5 – Publish the class through a pl/sql interface.

CREATE OR REPLACE FUNCTION get_population(p_server     IN VARCHAR2,
p_instance IN VARCHAR2,
p_port IN NUMBER,
p_database IN VARCHAR2,
p_user IN VARCHAR2,
p_password IN VARCHAR2,
p_city IN VARCHAR2,
p_state IN VARCHAR2)
RETURN PLS_INTEGER
IS
LANGUAGE JAVA
NAME 'wwi_lookup.get_population(java.lang.String, java.lang.String, int,
java.lang.String, java.lang.String, java.lang.String,
java.lang.String, java.lang.String
) return int' ;
/

6 – Grant the application owner Java privileges to connect and resolve the remote host and port. These are the same as the jdbc schema needed.

DECLARE
keynum NUMBER;
BEGIN
sys.DBMS_JAVA.grant_permission(
grantee => 'SDS',
permission_type => 'SYS:java.net.SocketPermission',
permission_name => 'my_remote_server:1433',
permission_action => 'connect,resolve',
key => keynum);
END;
/

7 – The function should now be usable within your Oracle applications as any other function.
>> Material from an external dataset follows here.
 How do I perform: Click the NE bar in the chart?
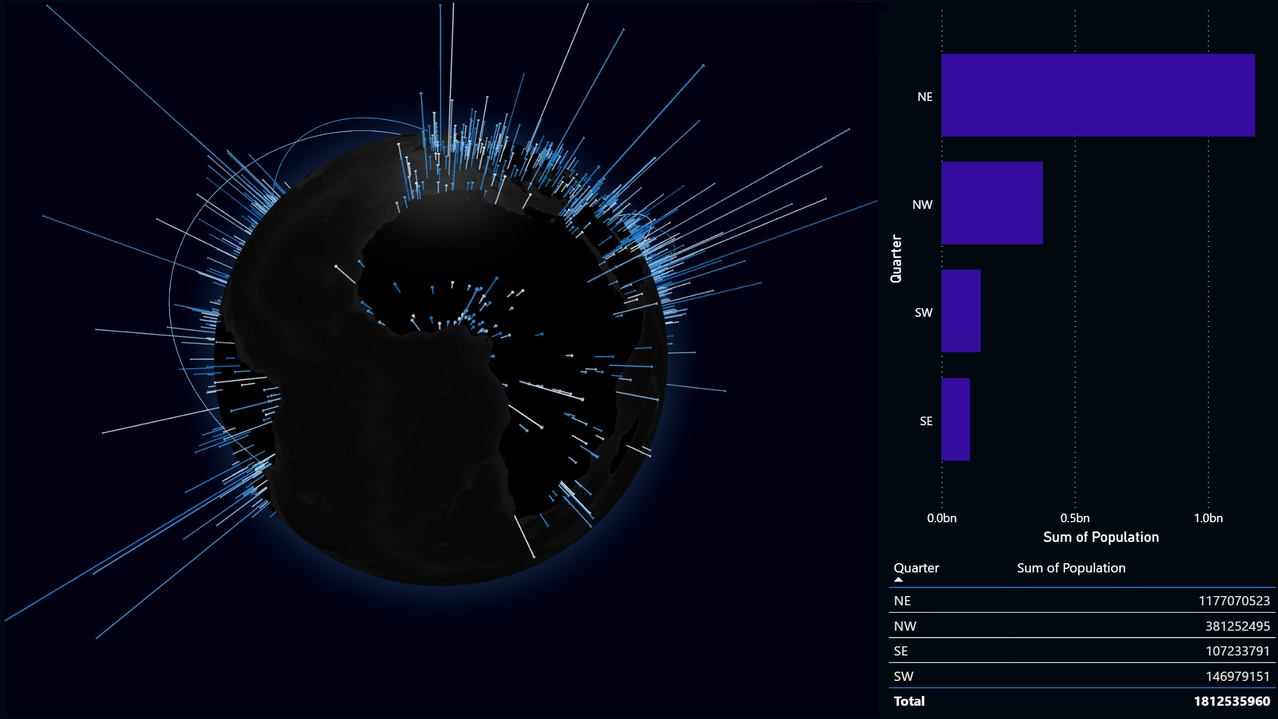(1097, 95)
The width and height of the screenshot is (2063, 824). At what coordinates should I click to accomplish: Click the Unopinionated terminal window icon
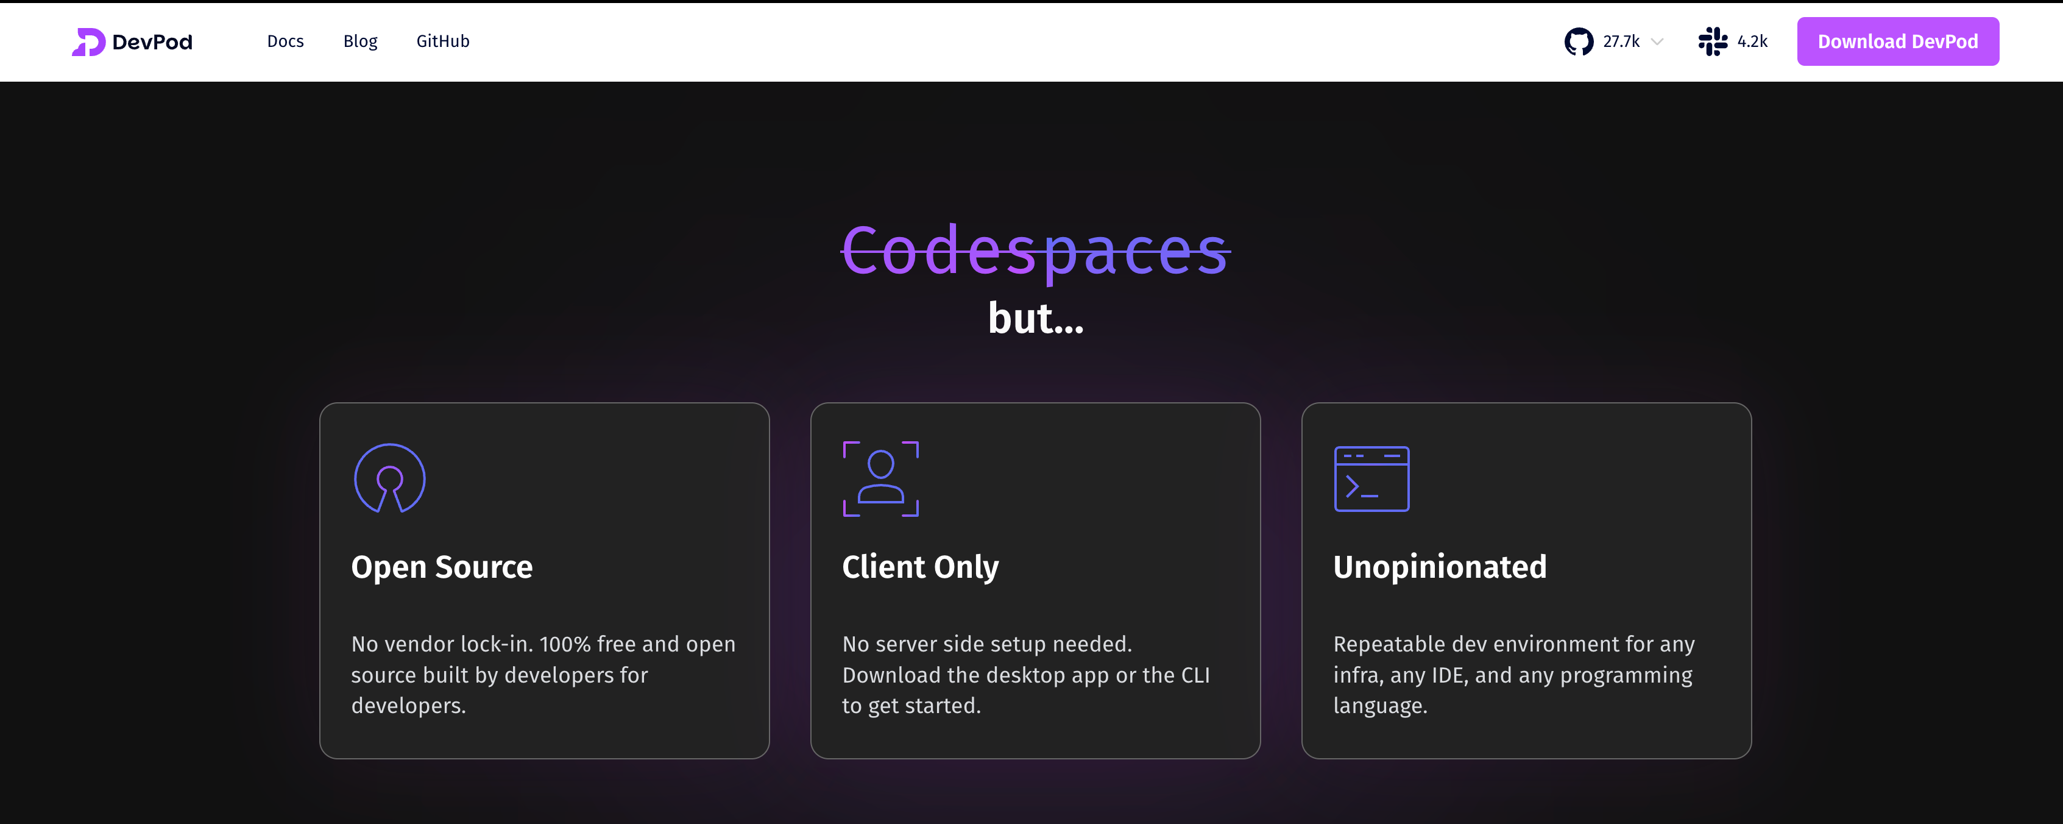tap(1371, 479)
SQL> select get_population('my_remote_server',null,1433,'WideWorldImporters',
2 'wwi','pa55w0rd',
3 'New York','NY') city_population
4 from dual;

CITY_POPULATION
8175133

Using the same general form, you can create additional procedures and functions to utilize any functionality exposed by the remote system; including inserting, updating, or deleting remote data and invoking remote stored procedures.

If you need to do a lot of integrations with heterogeneous systems, then you may want to invest in the Oracle Gateway technologies; but for smaller, isolated use cases, a few small Java/jdbc objects may be more than enough.